TESTO FORNITO>
LA SCELTA INTERVENTISTA È SEMPRE LA PIÙ GIUSTIFICATA?

Il caso
Il caso riguarda una paziente di 93 anni, già in passato colpita da infarto e affetta, in un quadro di polipatologia, da un’ingravescente cardiopatia ischemico-ipertensiva. Sebbene competente e in condizioni psicologiche generalmente buone, la paziente non è, dal medico di famiglia, che pur l’assiste periodicamente a casa, messa a conoscenza della gravità delle sue condizioni, né, tantomeno, della possibilità di un loro improvviso precipitare a causa di un evento acuto. La paziente non è, di conseguenza, posta in grado di manifestare anticipatamente alcuna volontà circa la messa in atto di scelte assistenziali più o meno interventistiche nell’ipotesi di un aggravamento del suo quadro clinico. E’ così che, al manifestarsi di una sintomatologia che fa sospettare un infarto del miocardio (che per la paziente sarebbe stato un re-infarto), il medico di famiglia prende con molte titubanze, data la gravità della situazione, e senza poter contare sul parere del figlio della paziente, la decisione di far intervenire il servizio di emergenza (118), ponendo con ciò le premesse per l’avvio della paziente al ricovero ospedaliero. Il ricovero viene effettuato, dopo la conferma della diagnosi da parte del medico del servizio d’urgenza, sebbene durante la visita la paziente avesse espresso il desiderio di essere lasciata a casa.

MATERIALE FORNITO>
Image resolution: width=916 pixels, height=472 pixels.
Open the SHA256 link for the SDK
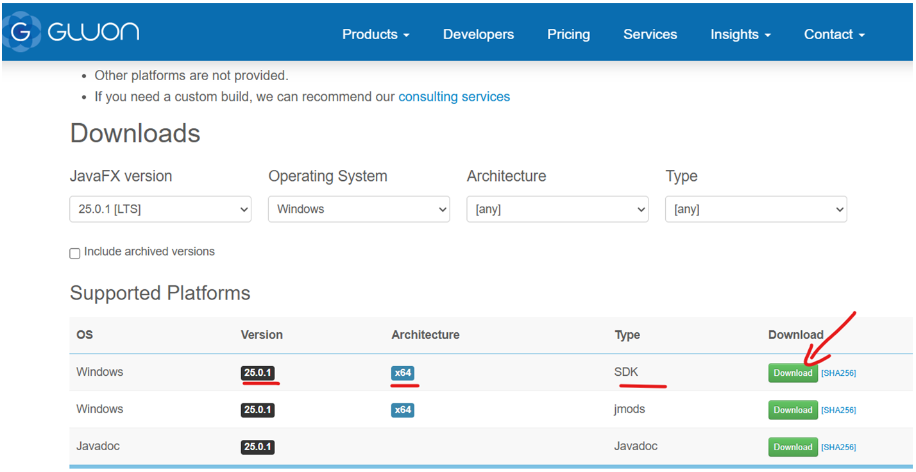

COMPLETA QUANTO SEGUE>
a: Elenca tutte le persone, indicate per ruolo, che compaiono nel testo sul caso della paziente di 93 anni.
b: Riprendi il testo sul caso della paziente di 93 anni e proseguilo a partire dall'ultima frase.

RISULTATI DELLE ATTIVITÀ>
a:
- la paziente
- il medico di famiglia
- il figlio della paziente
- il medico del servizio d'urgenza

b:
I quesiti
1. In presenza di un paziente grande anziano affetto da polipatologia, il medico di continua assistenza avrebbe tenuto un comportamento eticamente corretto se avesse deciso di non fare intervenire il servizio di emergenza territoriale, prima che la paziente esclamasse: “lasciatemi a casa”, effettuando, comunque, una terapia idonea a controllare la sofferenza? 2. Il medico di emergenza territoriale avrebbe agito in modo eticamente corretto, se avesse rispettato la volontà della paziente di non essere ricoverata?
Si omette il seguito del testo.